Foreign Policy: "10 Conflicts to Watch in 2019" — "In a world with fewer rules, the only truly effective one is knowing what you can get away with. The answer today, it turns out, is: quite a lot.

"As the era of largely uncontested U.S. primacy fades, the international order has been thrown into turmoil. More leaders are tempted more often to test limits, jostle for power, and seek to bolster their influence—or diminish that of their rivals—by meddling in foreign conflicts. Multilateralism and its constraints are under siege, challenged by more transactional, zero-sum politics. Instruments of collective action, such as the United Nations Security Council, are paralyzed; those of collective accountability, including the International Criminal Court, are ignored and disparaged.

"Nostalgia can be deceptive. Too fond a portrayal of the era of Western hegemony would be misleading. Iraq’s chemical weapons use against Iran in the 1980s; the 1990s bloodletting in Bosnia, Rwanda, and Somalia; the post-9/11 wars in Afghanistan and Iraq; Sri Lanka’s brutal 2009 campaign against the Tamils; and the collapse of Libya and South Sudan: all these happened at a time of—in some cases because of—U.S. dominance and a reasonably coherent West. A liberal and nominally rules-based order hardly stopped those setting the rules from discarding them when they saw fit. The erosion of Western influence, in short, looks different from Moscow, Beijing, and the developing world than it does from Brussels, London, or Washington."

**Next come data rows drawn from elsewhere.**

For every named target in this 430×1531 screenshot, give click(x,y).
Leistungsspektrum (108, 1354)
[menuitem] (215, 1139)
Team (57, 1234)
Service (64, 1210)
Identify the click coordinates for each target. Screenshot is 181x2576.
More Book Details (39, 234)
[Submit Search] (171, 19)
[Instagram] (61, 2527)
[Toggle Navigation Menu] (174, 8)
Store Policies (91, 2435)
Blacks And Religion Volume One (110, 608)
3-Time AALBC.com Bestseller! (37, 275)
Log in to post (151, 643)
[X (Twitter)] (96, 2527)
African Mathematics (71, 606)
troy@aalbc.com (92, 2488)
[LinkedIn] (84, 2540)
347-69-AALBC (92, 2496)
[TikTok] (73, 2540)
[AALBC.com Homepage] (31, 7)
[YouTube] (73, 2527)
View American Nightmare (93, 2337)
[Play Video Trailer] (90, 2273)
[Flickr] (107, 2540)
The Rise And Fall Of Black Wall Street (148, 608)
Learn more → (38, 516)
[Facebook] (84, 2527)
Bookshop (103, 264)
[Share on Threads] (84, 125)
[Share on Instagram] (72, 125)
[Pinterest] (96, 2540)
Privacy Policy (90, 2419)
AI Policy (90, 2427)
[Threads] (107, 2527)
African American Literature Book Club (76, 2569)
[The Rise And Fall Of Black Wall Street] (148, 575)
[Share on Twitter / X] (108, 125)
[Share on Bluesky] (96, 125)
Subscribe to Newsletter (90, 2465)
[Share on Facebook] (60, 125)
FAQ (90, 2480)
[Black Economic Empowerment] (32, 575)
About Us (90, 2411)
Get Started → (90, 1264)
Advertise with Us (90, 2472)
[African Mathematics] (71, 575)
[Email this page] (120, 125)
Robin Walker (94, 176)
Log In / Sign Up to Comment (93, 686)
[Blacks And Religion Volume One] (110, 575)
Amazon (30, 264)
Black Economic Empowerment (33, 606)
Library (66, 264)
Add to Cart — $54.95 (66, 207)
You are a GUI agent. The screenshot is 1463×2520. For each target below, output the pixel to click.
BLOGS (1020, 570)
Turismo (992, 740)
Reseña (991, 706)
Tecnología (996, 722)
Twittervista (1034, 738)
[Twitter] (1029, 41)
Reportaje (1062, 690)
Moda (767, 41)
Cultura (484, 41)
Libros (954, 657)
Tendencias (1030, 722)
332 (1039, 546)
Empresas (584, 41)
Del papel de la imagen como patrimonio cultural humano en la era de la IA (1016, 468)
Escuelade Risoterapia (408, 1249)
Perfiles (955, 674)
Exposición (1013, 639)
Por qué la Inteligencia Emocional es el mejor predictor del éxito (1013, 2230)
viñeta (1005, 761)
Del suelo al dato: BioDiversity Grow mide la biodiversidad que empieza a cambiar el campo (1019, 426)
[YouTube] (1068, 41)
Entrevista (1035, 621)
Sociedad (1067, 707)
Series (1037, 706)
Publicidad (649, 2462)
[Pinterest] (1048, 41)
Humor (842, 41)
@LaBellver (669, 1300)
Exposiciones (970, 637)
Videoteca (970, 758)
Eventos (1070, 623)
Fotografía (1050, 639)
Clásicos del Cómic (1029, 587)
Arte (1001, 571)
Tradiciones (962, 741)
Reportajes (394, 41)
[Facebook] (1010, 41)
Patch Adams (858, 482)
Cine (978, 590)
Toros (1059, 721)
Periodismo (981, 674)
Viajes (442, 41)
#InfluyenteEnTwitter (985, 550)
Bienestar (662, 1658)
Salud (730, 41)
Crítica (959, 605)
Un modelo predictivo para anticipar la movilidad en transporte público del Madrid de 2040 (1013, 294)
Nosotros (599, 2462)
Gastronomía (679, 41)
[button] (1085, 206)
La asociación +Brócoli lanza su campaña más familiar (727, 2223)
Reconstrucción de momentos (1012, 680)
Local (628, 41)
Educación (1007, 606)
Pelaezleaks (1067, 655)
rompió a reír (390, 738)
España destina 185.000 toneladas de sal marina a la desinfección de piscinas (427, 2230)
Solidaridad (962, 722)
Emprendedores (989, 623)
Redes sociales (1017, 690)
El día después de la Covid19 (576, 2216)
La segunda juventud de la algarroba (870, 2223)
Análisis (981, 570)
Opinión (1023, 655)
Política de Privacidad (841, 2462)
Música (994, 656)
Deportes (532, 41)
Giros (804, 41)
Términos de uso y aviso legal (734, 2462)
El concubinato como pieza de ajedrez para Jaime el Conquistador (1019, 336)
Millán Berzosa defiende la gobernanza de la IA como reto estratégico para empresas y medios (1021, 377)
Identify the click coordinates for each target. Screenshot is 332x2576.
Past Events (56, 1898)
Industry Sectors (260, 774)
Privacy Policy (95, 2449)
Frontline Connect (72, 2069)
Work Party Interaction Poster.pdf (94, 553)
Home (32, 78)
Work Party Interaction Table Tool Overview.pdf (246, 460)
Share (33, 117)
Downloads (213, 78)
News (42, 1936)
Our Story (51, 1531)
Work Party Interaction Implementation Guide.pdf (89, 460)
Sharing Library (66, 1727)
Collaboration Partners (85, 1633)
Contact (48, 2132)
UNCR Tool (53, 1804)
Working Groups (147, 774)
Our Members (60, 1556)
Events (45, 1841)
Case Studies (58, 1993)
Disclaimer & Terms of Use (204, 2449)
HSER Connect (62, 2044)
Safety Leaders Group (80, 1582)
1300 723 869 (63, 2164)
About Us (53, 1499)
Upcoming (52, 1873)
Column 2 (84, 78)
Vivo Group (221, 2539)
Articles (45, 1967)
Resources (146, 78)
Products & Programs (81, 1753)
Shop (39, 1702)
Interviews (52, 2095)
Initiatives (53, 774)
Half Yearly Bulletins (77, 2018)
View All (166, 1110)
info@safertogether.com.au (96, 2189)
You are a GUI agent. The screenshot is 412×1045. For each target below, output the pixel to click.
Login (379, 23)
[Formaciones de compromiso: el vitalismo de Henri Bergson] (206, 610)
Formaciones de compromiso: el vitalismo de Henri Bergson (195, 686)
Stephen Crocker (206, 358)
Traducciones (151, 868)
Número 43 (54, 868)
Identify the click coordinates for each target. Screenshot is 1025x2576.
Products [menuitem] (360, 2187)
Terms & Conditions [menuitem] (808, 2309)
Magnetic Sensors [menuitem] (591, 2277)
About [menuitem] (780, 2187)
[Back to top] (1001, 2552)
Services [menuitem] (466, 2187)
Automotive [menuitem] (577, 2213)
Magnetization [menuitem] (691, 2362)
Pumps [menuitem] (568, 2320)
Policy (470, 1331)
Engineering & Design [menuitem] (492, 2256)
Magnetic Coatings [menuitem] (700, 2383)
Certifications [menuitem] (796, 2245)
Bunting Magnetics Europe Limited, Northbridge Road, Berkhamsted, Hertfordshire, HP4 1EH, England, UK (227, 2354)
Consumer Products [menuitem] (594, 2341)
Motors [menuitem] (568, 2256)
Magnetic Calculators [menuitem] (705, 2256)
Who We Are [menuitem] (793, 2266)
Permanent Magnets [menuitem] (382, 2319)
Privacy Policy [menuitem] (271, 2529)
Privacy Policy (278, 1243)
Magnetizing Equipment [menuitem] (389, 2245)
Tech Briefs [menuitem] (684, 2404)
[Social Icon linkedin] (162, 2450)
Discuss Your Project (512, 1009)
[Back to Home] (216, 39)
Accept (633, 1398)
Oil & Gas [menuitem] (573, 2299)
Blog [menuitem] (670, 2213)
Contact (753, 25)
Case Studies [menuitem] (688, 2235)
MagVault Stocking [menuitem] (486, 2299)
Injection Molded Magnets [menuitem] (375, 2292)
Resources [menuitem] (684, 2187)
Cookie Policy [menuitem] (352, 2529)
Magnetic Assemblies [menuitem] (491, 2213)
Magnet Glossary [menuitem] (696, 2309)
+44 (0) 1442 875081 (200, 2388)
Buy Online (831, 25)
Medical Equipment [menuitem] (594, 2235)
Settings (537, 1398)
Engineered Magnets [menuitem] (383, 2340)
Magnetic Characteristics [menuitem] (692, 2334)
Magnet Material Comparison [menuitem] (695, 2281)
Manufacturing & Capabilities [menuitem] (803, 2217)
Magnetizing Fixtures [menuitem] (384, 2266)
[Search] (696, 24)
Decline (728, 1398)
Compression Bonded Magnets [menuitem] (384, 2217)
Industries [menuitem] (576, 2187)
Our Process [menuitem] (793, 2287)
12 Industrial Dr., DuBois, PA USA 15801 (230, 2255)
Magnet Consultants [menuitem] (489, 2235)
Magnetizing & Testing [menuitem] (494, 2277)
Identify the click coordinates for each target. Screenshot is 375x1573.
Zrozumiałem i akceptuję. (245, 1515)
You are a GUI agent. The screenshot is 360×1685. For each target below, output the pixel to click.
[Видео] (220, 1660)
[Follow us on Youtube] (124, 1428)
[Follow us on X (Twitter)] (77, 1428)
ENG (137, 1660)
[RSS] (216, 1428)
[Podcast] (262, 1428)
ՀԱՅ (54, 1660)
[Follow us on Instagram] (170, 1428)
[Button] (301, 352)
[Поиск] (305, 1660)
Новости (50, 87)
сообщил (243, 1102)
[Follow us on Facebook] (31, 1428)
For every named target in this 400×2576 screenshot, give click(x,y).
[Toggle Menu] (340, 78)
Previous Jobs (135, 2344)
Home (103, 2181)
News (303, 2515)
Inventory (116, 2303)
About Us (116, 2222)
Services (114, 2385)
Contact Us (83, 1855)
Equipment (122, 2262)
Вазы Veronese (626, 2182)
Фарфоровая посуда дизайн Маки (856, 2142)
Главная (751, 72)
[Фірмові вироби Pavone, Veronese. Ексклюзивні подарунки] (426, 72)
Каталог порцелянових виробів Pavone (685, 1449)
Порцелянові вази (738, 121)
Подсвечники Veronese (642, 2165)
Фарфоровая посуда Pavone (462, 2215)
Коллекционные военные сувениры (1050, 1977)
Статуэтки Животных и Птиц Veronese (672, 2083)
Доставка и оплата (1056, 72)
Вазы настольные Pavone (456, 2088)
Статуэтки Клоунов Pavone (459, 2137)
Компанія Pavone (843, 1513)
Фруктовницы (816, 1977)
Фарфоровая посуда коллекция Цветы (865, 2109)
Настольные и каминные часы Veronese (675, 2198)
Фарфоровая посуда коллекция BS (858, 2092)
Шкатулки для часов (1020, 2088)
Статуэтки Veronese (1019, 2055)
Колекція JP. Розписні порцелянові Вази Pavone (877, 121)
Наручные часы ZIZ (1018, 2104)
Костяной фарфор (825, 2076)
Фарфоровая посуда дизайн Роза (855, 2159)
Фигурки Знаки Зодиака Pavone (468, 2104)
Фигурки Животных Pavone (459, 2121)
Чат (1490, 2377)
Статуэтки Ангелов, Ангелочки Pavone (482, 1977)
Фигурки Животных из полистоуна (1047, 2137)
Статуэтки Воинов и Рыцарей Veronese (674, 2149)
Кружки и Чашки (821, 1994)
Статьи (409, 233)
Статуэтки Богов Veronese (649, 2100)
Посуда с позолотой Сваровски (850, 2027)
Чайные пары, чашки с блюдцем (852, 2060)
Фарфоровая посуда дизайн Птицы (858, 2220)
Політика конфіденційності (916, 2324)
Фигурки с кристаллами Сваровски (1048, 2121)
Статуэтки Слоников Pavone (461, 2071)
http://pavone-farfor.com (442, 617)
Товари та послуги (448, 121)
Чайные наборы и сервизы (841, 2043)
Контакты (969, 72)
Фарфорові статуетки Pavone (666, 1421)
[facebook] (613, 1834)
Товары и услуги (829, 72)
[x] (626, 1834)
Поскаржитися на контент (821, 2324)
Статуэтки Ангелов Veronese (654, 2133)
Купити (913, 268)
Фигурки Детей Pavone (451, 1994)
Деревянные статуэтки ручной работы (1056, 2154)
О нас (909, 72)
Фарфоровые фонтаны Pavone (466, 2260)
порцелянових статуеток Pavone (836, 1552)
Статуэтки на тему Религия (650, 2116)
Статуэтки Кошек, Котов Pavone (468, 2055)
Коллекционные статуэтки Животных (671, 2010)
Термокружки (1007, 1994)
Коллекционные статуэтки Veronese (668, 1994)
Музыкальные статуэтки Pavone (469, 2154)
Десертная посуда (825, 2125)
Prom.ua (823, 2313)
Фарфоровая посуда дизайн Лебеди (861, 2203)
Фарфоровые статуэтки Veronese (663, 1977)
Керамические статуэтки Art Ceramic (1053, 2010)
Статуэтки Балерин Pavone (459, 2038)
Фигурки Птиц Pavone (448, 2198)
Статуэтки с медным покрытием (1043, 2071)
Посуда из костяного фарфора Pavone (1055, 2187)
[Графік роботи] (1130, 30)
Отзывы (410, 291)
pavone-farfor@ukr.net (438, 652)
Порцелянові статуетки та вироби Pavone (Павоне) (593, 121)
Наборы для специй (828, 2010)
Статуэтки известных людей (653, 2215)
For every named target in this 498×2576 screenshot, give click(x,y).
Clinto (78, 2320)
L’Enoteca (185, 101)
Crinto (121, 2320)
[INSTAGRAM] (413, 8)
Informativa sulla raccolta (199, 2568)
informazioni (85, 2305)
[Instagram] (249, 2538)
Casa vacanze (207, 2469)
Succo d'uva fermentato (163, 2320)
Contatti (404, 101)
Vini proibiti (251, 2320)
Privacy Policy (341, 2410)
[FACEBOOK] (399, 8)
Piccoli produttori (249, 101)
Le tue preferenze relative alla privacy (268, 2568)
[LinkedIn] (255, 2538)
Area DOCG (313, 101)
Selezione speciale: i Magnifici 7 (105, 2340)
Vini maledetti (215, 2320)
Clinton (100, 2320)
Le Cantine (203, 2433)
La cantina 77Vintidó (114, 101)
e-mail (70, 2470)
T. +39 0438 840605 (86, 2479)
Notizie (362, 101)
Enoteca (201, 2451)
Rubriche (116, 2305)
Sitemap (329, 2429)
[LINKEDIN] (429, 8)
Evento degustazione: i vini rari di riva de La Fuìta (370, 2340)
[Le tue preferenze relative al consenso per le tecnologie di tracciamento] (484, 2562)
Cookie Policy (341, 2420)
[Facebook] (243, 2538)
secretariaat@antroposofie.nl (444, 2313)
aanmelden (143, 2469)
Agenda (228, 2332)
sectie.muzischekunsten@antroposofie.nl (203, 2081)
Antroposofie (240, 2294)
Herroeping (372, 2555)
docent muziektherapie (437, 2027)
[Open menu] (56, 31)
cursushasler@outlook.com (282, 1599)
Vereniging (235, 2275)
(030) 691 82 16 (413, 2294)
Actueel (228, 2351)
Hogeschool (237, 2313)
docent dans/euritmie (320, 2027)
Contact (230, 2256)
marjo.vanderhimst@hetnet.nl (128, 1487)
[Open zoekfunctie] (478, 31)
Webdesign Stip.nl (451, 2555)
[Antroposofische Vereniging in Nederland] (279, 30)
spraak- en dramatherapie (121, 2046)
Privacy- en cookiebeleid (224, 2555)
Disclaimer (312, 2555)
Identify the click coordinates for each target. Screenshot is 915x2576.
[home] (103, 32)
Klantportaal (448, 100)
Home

Washington Post: "2019: The Year in Preview" — "If there’s one thing this past year taught us, it’s that predicting the future is a dangerous business in a world where even the present sometimes seems hard to understand. But while it may be impossible to know exactly how the year will go, the broad outlines of the debates, ideas and trouble spots that we’ll all be looking back on this time next December are already emerging. So once again, we’ve asked Washington Post beat reporters and columnists to forecast the big stories, themes and questions they think will dominate 2019. Here’s Outlook’s third annual Year in Preview."

CBS News: "A look ahead: What's next for the Middle East in 2019?" — "In the Middle East, division, strife and shifting alliances have emerged – including an unlikely one between Israel and Saudi Arabia against a common perceived enemy: Iran. Proxy wars have also flared.

"'Unpredictability is the most common denomination in the Middle East,' said Alon Pinkas, a former Israeli diplomat.

"Doane asked, 'For people who have a passing knowledge or interest in the Middle East, what should they be looking for in 2019?'

"Pinkas replied, 'Three things, I think: The expansion of ISIS and Hezbollah military activities (ISIS is not dead by any measure); the major question of Iran's compliance with the nuclear deal; and the absence of a viable Israeli-Palestinian peace process.' "

Stefano Kotsonis produced this show for broadcast.

This article was originally published on January 02, 2019.

This program aired on January 2, 2019.